• [PROBLEM REQUIREMENTS]: Check every line of the entries below for the word "Flux", then give only the number of lines that have it.

Pixel coordinate grounding data
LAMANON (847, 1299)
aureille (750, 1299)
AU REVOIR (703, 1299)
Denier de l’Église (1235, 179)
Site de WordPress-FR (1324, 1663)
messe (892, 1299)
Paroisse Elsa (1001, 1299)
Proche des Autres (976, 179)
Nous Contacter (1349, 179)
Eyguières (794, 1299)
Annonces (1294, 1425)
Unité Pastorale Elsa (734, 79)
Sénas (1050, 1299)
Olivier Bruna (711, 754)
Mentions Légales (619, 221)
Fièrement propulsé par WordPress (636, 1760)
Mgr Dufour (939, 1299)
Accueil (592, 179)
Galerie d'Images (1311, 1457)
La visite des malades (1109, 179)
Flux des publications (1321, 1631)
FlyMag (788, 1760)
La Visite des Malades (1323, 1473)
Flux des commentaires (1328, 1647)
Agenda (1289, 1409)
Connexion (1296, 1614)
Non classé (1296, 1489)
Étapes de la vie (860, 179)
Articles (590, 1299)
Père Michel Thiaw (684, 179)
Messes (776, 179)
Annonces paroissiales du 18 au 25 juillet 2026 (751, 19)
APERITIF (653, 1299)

• [OUTPUT OF THE EXERCISE]: 2